Прежде всего, классические зеленые — это крестьяне-дезертиры центрально-промышленных губерний и соседних с ними губерний северного региона. Не случайно ярославско-костромская зеленовщина породила наиболее устойчивую традицию исторической памяти. Эпопея Озеровского восстания вызывает большой интерес и ныне, энтузиасты стараются востребовать фамильную память. Многие конкретные сюжеты и судьбы оказываются дотошно исследованы651
, краеведческий интерес переплетается с художественным творчеством в лице, например, Д. Кшукина. Увы, не все края ныне доступны для мемориальной и поисковой работы. Активные «зеленые» пространства Мологского и отчасти Калязинского уездов просто превратились в дно реки.Кроме того, массовое дезертирство с «зеленым» самоощущением развивалось в обширных районах Черноземья и Поволжья. Это смежные уезды Воронежской, Тамбовской и Саратовской губерний, а также Рязанщина.
На Украине принципиальную «зеленую» позицию занял атаман Д. Терпило, известный под кличкой Зеленый. При этом в украинских губерниях в целом зеленое самоназвание не было распространено.
Картина с широким участием в возглавлении крестьянского протеста местного дворянства не складывается. Официальная советская трактовка всячески акцентировала внимание на участии офицеров, помещиков, священников. Однако это, скорее, редкость. «Офицеры Герике» в Подмосковье, «полковник Назимов» на Тверщине и т. п. оказываются ни при чем в происходивших восстаниях. Лишь в Ярославской губернии несколько громких дворянских фамилий как будто реально задействованы в руководстве формированиями повстанцев. Таких сюжетов, которые дарит, например, Вандея в 1793 г. и далее, в России практически нет.
Несмотря на то что в военном отношении зеленые восстания не вызывали больших потерь и почти не давали упорных боевых действий, в их ходе произошло несколько жестоких уничтожений целых сел.

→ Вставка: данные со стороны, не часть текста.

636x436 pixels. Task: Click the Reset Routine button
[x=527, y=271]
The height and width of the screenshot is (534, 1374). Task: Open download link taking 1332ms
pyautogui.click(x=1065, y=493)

Это Малиновка в Саратовской губернии, Сельцо, Саметь и другие в Костромской, несколько сел в Вышневолоцком уезде Тверской губернии. Данное обстоятельство говорит и о силе слабоорганизованного движения, и о жестокости подавителей.
Нам представляется, что в оценке зеленого движения точнее всех С.С. Маслов. Он понимал его как этап развития крестьянского самосознания, ипостась социального взросления крестьянства, которое вырабатывает свою политическую программу — твердая единоличная национальная власть, частная собственность, — свои способы самозащиты и давления на власть, как свидетельство исканий, развития, расширения горизонтов крестьянина через войну, через осмысление свершавшейся в стране трагедии. Нам кажется необходимым сделать упор на региональном разделении «зеленых» и «незеленых» губерний. Прежде всего, речь идет о классических великорусских промышленных губерниях севера, центра и северо-запада. Здесь зачастую не было белых, и «зеленая» позиция была равнозначна самостоятельной, обособленной, противопоставляемой «красной». Великорусские крестьяне в большей степени выстраивали параллельное существование, будучи готовыми к диалогу с властью, нежели малорусские, которые активнее воевали.
На Юге «зеленое» наименование рождалось, напротив, в условиях, когда население видело, иногда и не по разу, и красных и белых. Зеленая позиция здесь была в большей степени «третьей» и тоже обозначала некую самостоятельную платформу. Однако красный и белый цвет убивали зеленый — в качестве местного крестьянского самооборонческого движения. Кубанский пример демонстрирует, как «портили» зеленое движение красный и белый оттенки. Казаки-дезертиры из белых частей очень недолго побыли зелеными и были элементарно и довольно бесцеремонно включены в РККА. Начавшееся же после прихода красных повстанчество также не смогло быть зеленым. Мы видели два сценария развития этого движения — Фостикова и Крыжановского. Старый офицер Крыжановский готов был понять новую ситуацию и действовать «по-зеленому», но верх одержал Фостиков, фактически строивший партизанскую белую армию. В Черноморье местная мужицкая зеленовщина превратилась в политическую силу, однако для большевиков оказалось нетрудно сменить зеленый вектор на красный. Сказалось и то, что разбухшее за счет неместных пленных крестьянское ополчение утратило собственно черноморское лицо.
Крестьянство несет в себе корпус ментальных представлений народа и политический опыт предшествующих столетий. Слабоорганизованное массовое движение, зачастую готовое на компромисс с властью, как раз и выступило корректором политических решений революционной власти. Зеленые выступили в 1919-м голосом крестьянства. Затем, в 1920–1921 гг., это будет идея советов без коммунистов, общенародного права, практически все 1920-е гг. — идея крестьянского союза. Политически недееспособное, зеленое движение на уровне «сопротивления материала» выступило той реальной «третьей силой», о которой бесплодно говорили и которой неосновательно боялись политически организованные стороны Гражданской войны.